» What you have to do
Report each line of the rows below that contains the word "Click". Matches must have the same capitalization.

» Source data
<<<<
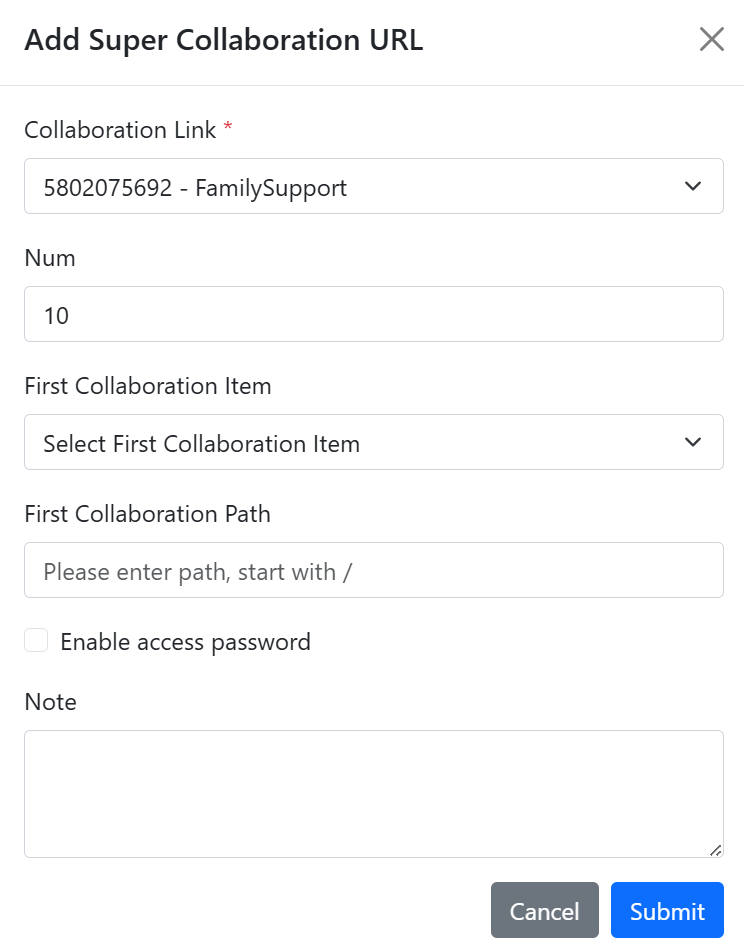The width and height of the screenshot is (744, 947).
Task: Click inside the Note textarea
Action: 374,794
>>>>
<<<<
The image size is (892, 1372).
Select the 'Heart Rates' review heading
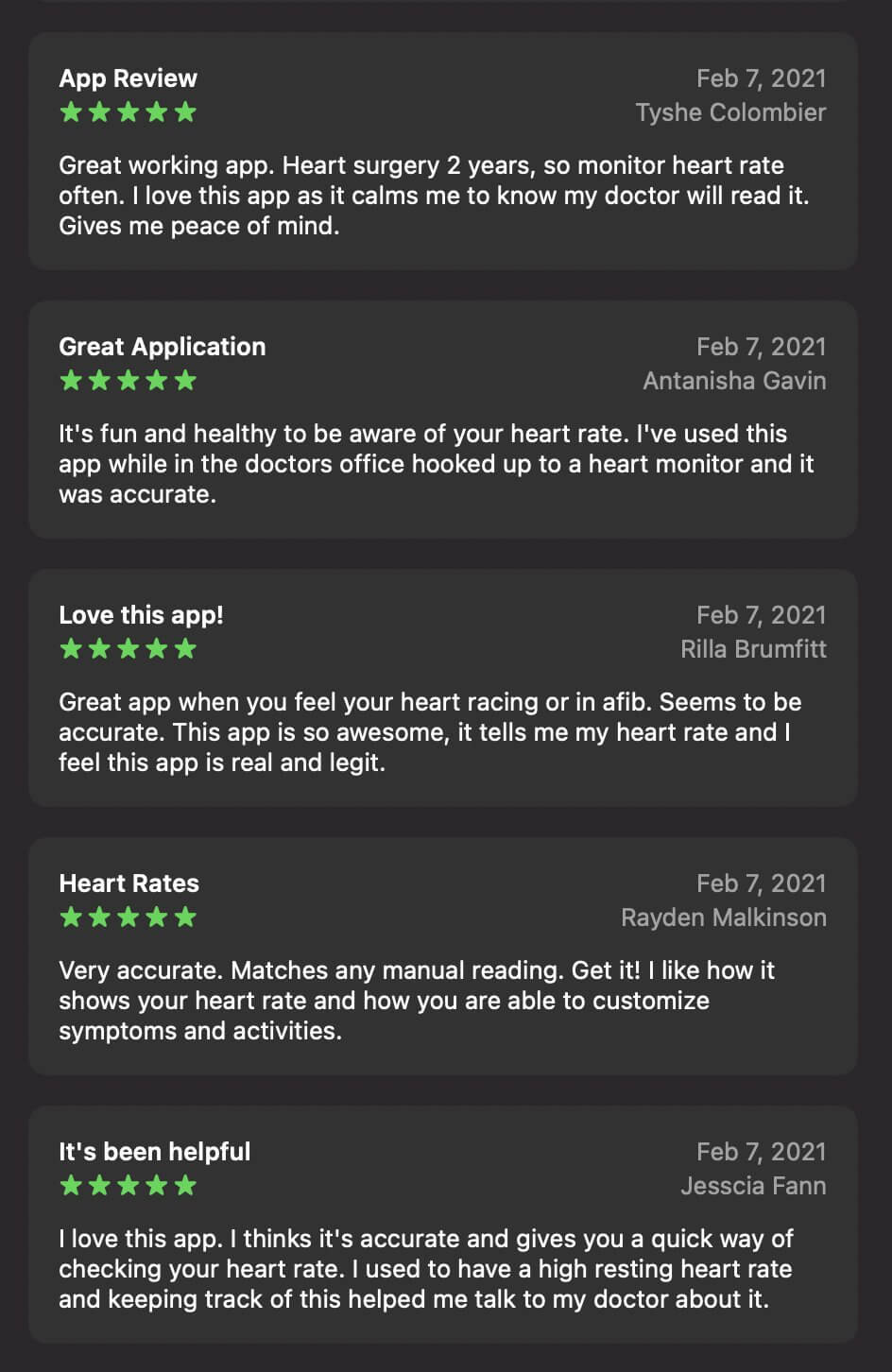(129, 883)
>>>>
» The result
Task: Click inside the Note textarea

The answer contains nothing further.